Actions requises:
1. D'après l'article ci-dessous sur le montage de mouches d'André Terrier, quelles étaient ses priorités dans ce domaine ?
2. Poursuivez l'article sur les mouches d'André Terrier à partir de sa dernière phrase.

Article:

▬▬▬

Le montage de mouches passionne plus que la pêche en elle-même chez certains pêcheurs. Je suis parfois sidéré par tant d’imagination lorsque je parcours les réseaux sociaux. A croire que de nouveaux insectes apparaissent chaque année à la surface de l'eau. De son côté, André était en plus du pêcheur d'exception que tout le monde connait un très bon monteur. Très appliqué sans toutefois être un maniaque du porte-bobine. Ce n’était pas un monteur qui faisait dans l’imitatif et pourtant, son niveau en entomologie aurait pu le rendre tout à fait crédible (au contraire de moi par exemple) dans ce domaine. Mais André était avant toute chose un pêcheur, un preneur de poissons hors normes. Il capturait les truites et les ombres en grande quantité et avec une régularité qui pouvait déprimer les personnes qui l’accompagnaient régulièrement ou les rendre admiratifs à vie.

En conséquence, André Terrier à la plupart du temps fait le choix de la mouche d’ensemble sans rentrer dans les détails. Ses priorités étaient les silhouettes, les teintes et la densité des matériaux. On retrouve cette philosophie par exemple dans la série ATT (André Terrier truites) que les Mouches Devaux ont longtemps commercialisé. L’alezane, la golden verte, la rose sont d’autant de nymphes identiques avec des coloris différents pour coller à l’éclosion du moment. La rose pour les echdyos, etc…Le choix de la laine pour la confection des corps, matériau qu'André adorait, n'est pas non plus anodin.

▬▬▬

Données enregistrées:
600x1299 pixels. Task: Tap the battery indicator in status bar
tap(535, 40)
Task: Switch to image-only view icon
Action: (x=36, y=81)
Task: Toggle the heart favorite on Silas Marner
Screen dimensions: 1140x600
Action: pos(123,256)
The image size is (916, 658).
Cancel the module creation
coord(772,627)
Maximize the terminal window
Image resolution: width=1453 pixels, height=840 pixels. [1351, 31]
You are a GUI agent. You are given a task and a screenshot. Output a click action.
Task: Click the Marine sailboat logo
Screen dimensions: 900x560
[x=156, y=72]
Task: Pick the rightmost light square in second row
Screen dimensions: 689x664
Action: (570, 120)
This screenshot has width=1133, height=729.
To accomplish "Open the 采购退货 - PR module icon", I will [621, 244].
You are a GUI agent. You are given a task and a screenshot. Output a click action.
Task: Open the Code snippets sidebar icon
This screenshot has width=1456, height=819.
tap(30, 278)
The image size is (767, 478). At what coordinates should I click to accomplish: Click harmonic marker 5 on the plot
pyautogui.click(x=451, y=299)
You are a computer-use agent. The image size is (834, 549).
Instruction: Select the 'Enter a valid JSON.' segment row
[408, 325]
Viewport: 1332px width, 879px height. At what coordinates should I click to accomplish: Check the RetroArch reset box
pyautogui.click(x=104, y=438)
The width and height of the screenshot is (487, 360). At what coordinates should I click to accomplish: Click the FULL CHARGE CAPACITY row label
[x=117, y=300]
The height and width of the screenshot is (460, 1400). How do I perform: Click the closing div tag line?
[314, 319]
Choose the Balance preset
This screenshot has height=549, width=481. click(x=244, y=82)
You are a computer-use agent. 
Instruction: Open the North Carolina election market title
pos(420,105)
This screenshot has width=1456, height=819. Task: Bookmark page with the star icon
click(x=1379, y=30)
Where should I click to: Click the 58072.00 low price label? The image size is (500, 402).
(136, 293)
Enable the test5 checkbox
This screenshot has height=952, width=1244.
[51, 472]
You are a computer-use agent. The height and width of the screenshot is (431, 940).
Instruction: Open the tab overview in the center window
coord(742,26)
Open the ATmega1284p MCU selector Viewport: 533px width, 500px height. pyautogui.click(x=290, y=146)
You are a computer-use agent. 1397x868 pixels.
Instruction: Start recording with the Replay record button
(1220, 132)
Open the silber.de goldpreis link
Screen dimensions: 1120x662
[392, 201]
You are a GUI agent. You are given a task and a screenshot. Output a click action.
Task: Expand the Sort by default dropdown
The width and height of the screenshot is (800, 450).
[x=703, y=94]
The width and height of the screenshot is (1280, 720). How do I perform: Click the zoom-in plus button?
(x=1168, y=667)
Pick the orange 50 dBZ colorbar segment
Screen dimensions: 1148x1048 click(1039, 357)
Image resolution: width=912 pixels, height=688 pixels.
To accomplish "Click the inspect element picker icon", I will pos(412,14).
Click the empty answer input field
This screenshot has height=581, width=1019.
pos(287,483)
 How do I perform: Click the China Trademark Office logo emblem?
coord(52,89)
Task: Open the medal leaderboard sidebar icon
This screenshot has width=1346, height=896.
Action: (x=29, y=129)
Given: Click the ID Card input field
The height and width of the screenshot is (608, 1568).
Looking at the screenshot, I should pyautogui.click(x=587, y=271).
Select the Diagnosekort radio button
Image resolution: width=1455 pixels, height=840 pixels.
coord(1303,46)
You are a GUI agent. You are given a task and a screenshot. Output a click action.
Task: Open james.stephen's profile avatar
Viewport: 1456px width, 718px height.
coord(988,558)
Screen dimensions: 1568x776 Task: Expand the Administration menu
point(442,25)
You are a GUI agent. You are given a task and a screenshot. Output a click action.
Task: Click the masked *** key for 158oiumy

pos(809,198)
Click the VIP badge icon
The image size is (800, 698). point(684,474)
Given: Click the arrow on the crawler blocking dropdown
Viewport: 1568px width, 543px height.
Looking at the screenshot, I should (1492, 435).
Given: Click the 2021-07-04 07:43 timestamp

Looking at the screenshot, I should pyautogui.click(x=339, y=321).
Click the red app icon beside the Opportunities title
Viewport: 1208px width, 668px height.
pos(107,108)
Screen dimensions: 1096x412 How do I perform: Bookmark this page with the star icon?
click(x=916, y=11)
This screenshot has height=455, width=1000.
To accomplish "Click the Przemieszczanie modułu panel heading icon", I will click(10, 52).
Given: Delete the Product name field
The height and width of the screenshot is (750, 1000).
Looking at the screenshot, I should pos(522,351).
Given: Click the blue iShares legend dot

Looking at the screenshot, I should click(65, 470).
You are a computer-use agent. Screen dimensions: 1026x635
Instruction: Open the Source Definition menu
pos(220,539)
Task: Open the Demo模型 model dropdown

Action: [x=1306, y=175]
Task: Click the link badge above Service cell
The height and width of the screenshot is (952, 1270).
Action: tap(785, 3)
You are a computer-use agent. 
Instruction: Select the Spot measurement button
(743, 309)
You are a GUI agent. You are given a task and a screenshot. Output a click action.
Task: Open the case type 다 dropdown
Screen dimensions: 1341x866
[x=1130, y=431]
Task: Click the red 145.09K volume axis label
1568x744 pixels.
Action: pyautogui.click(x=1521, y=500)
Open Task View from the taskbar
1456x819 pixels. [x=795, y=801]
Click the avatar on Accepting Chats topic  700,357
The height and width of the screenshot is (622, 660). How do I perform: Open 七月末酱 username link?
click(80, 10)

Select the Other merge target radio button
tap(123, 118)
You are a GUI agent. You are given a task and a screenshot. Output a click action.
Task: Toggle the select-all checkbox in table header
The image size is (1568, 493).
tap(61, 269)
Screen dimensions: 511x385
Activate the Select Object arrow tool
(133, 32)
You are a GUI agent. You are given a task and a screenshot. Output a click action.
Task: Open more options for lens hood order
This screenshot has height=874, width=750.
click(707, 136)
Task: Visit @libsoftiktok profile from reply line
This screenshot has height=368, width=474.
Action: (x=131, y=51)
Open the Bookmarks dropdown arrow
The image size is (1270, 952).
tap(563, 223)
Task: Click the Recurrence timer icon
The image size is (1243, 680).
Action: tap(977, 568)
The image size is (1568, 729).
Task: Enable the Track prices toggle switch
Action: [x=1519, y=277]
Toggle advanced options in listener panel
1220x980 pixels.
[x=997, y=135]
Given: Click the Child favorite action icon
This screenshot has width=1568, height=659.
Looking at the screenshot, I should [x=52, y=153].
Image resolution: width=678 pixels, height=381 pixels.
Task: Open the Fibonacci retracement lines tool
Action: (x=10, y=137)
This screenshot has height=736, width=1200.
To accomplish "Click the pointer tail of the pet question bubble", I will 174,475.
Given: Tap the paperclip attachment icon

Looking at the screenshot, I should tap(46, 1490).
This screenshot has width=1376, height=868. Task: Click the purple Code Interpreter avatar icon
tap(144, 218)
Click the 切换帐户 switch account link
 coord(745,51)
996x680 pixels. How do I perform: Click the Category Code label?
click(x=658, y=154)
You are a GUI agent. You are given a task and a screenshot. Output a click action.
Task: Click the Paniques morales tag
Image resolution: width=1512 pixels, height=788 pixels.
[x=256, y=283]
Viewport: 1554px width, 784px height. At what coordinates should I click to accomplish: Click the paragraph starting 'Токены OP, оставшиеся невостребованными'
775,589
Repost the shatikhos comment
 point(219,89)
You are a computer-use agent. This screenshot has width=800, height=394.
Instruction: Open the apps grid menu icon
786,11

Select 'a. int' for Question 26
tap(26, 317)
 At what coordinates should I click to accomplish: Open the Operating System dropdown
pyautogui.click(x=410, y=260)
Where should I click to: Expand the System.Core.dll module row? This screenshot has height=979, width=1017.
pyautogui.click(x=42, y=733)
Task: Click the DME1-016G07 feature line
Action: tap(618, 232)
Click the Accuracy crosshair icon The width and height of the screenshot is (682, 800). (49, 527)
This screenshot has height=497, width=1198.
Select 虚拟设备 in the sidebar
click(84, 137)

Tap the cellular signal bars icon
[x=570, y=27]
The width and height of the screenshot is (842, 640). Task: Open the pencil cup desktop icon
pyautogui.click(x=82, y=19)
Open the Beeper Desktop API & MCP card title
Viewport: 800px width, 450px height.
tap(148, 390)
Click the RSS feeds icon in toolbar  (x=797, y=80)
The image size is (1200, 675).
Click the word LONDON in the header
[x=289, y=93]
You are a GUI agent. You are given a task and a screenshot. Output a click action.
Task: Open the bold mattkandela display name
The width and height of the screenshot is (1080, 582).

▬▬▬

Corrigé de l'exercice:
1. Les silhouettes, les teintes et la densité des matériaux.

2.
Il a continué la même démarche avec ses ATE (André Terrier émergentes). Une forme globale est née avec un corps, un thorax et des ailes en croupion de canard. Il a rajouté une petite boucle en laine (encore et toujours) pour rappeler l’exuvie avec les mêmes couleurs qu’il utilisait pour les ATT. Et ça fonctionnait du tonnerre. Cela fonctionne toujours d’ailleurs ! Tout ça pour dire qu’André ne se prenait pas la tête plus qu'il ne faut dans ses imitations. Par contre, cela ne veut pas dire pour autant qu’il ne cherchait pas en permanence à les améliorer. Bien au contraire. Mais il était plutôt dans la recherche du nouveau matériau, celui qui aurait pu donner un autre aspect à ses nymphes ou mouches déjà existantes mais en donnant plus d’attrait, en lui donnant un pouvoir plus prenant vis-à-vis des truites et des ombres qui hantaient ses nuits. Car finalement, et on le voit dans la série ATO (André Terrier ombre) ou la série « étiage », les nymphes de ses collections ont toutes la même forme. Pas de chichis ou autres rajouts sans aucun intérêt. Des mouches de pêche ! Bien qu’il m’ait avoué avoir glissé dans chaque série quelques modèles pour prendre les pêcheurs plus que les poissons.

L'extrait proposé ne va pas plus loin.